### INSTRUCTIONS TO FOLLOW
Copy the lines starting with the one that contains "You are a computer-use agent." and continuing through the end of the records, with no changes. Leave the pictures out of your copy.

(Interface element records)
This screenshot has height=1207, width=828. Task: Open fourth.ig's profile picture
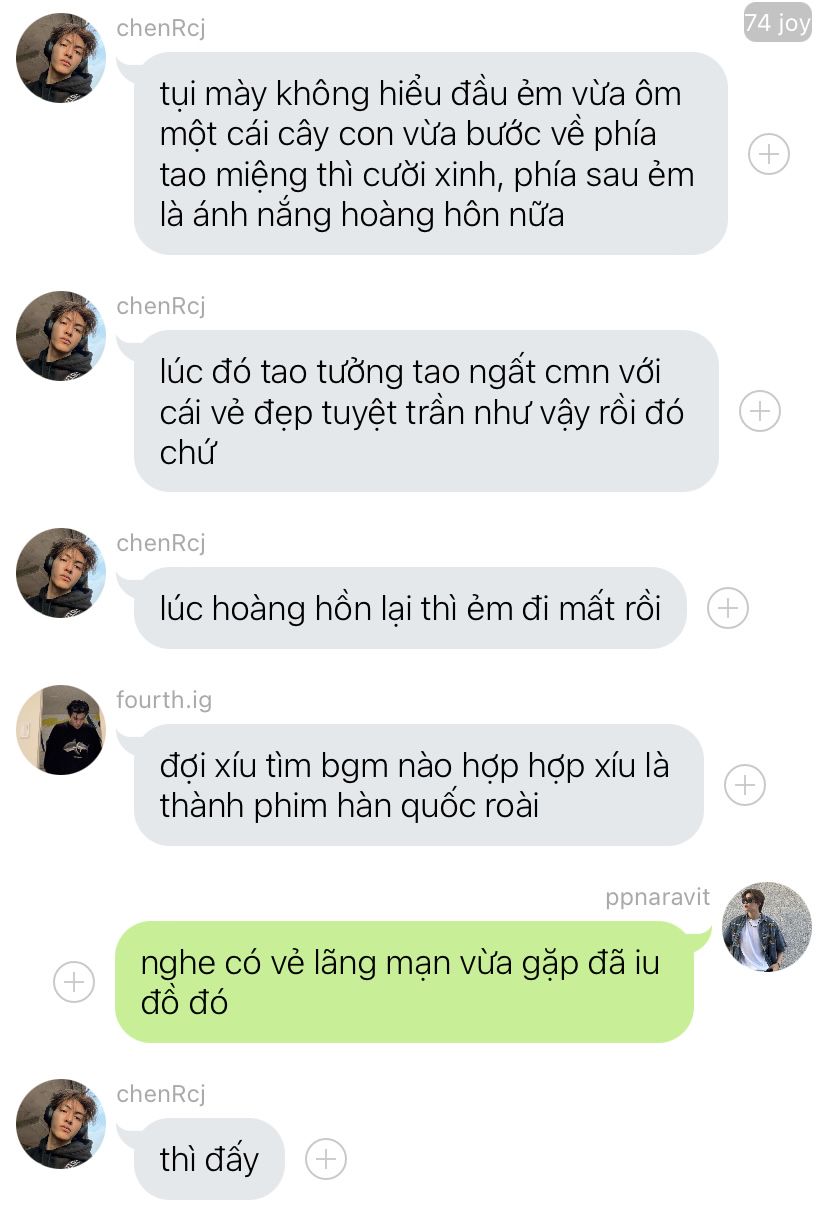tap(61, 729)
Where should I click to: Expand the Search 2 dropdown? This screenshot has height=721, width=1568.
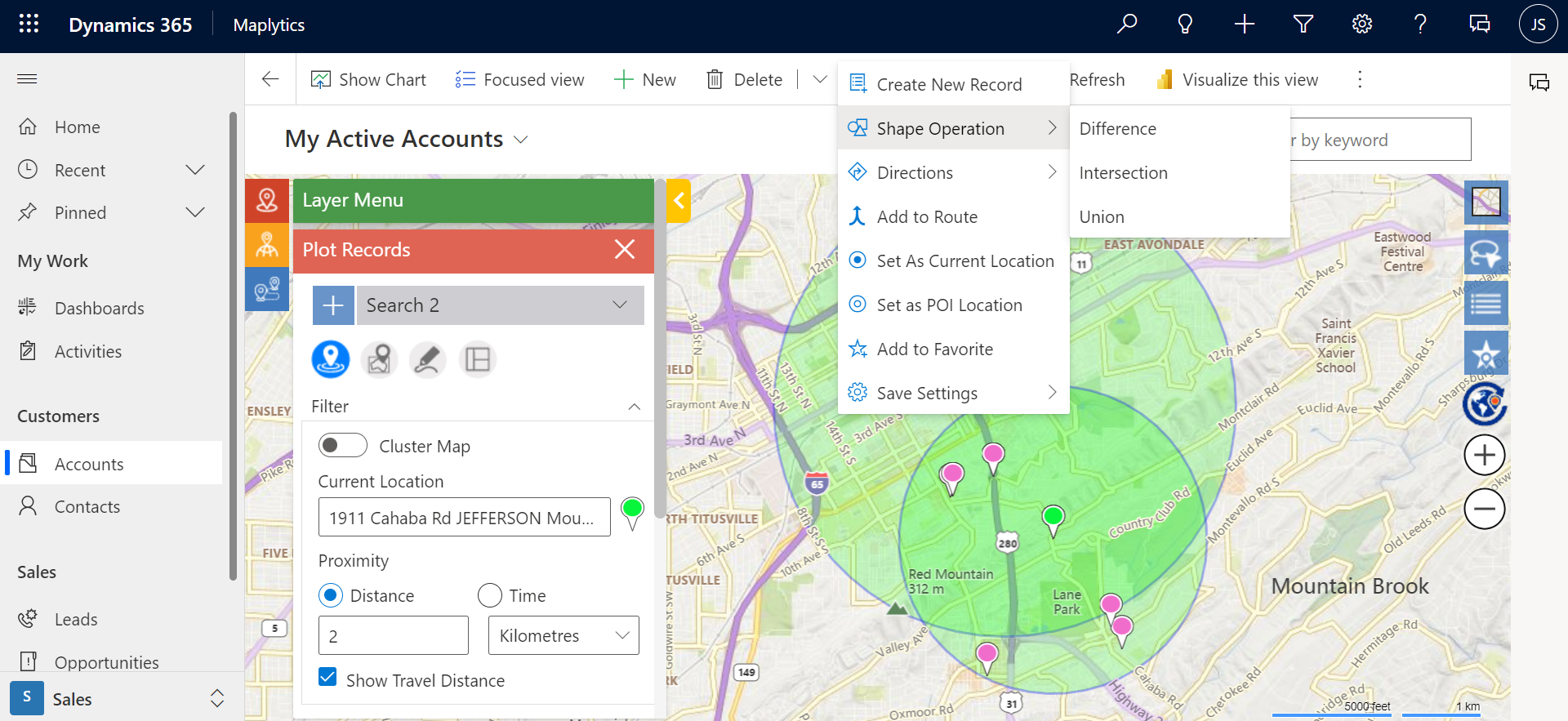[500, 305]
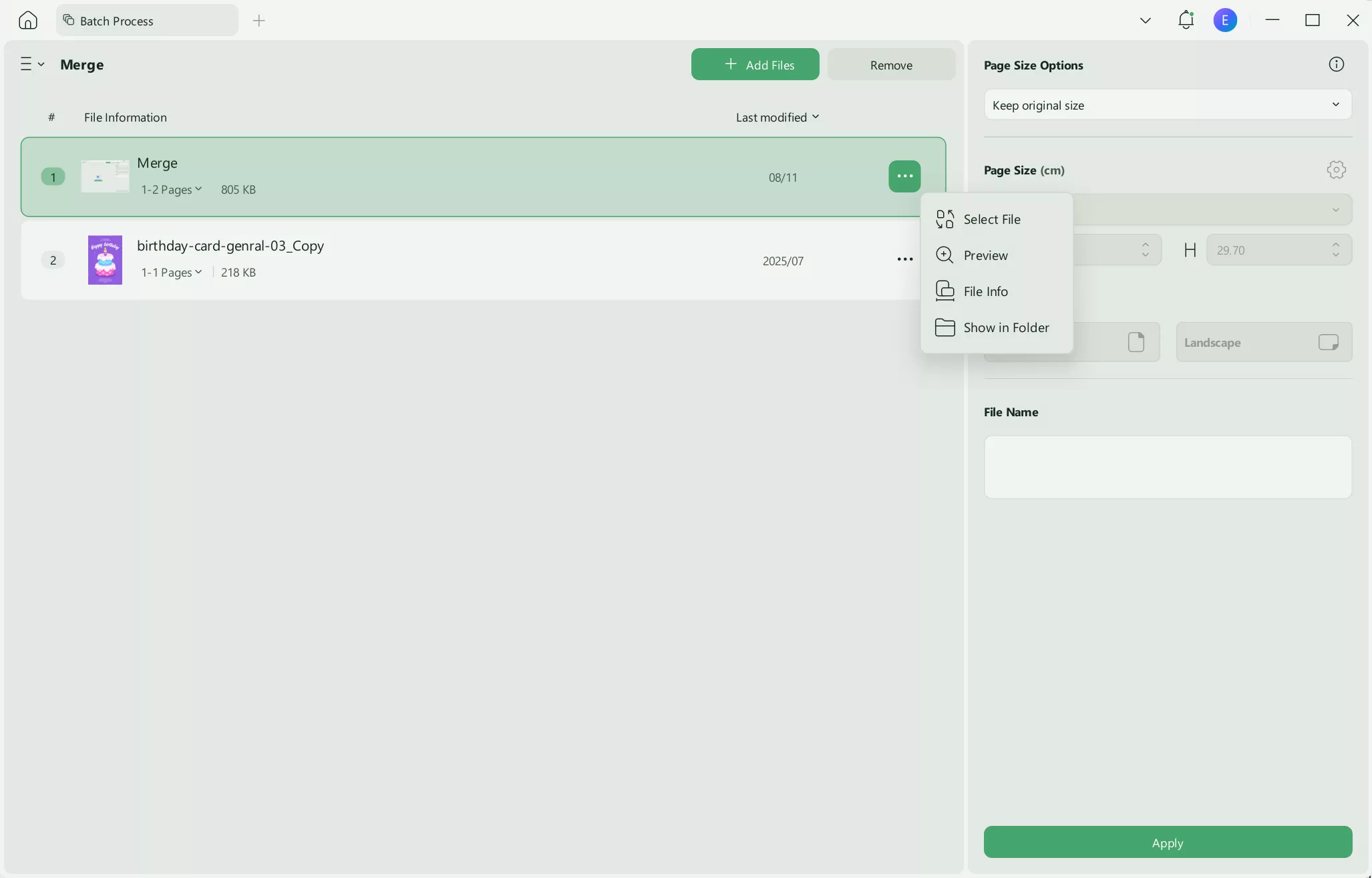Select Landscape page orientation

pos(1263,342)

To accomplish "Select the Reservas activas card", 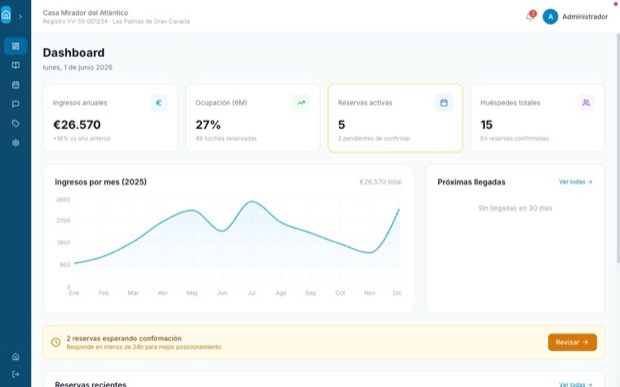I will click(x=395, y=118).
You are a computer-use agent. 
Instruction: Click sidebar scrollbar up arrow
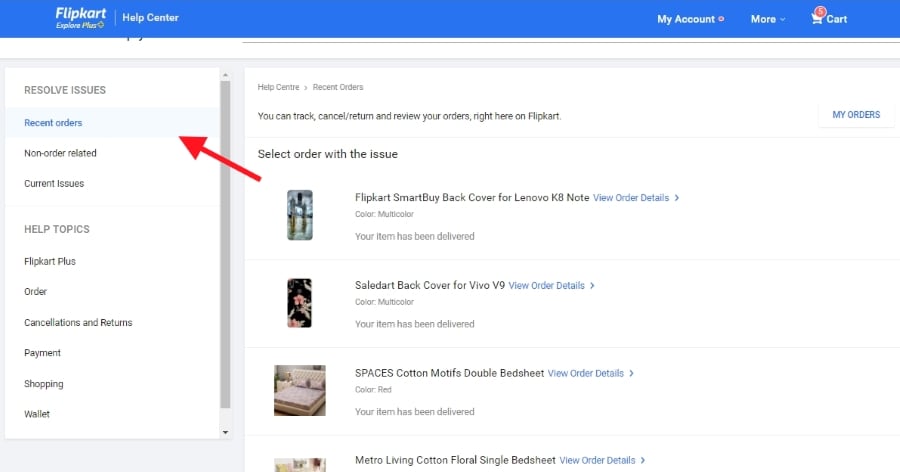[225, 75]
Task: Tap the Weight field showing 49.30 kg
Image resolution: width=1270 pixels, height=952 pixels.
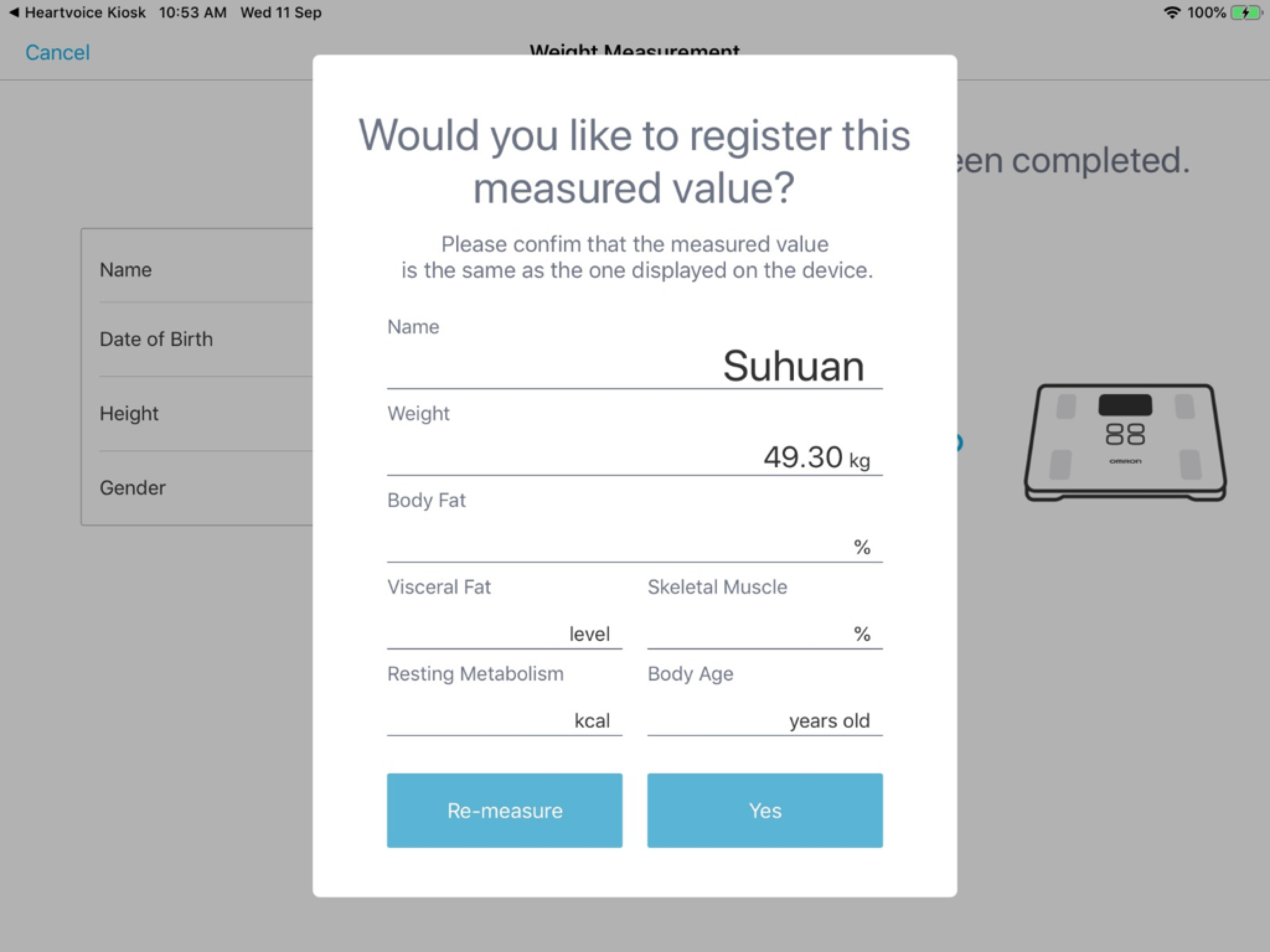Action: click(x=635, y=457)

### REPLY TO THE TASK
You are a computer-use agent. 
Instruction: Click sidebar scrollbar up arrow
[225, 75]
Task: Tap the Weight field showing 49.30 kg
Image resolution: width=1270 pixels, height=952 pixels.
Action: click(x=635, y=457)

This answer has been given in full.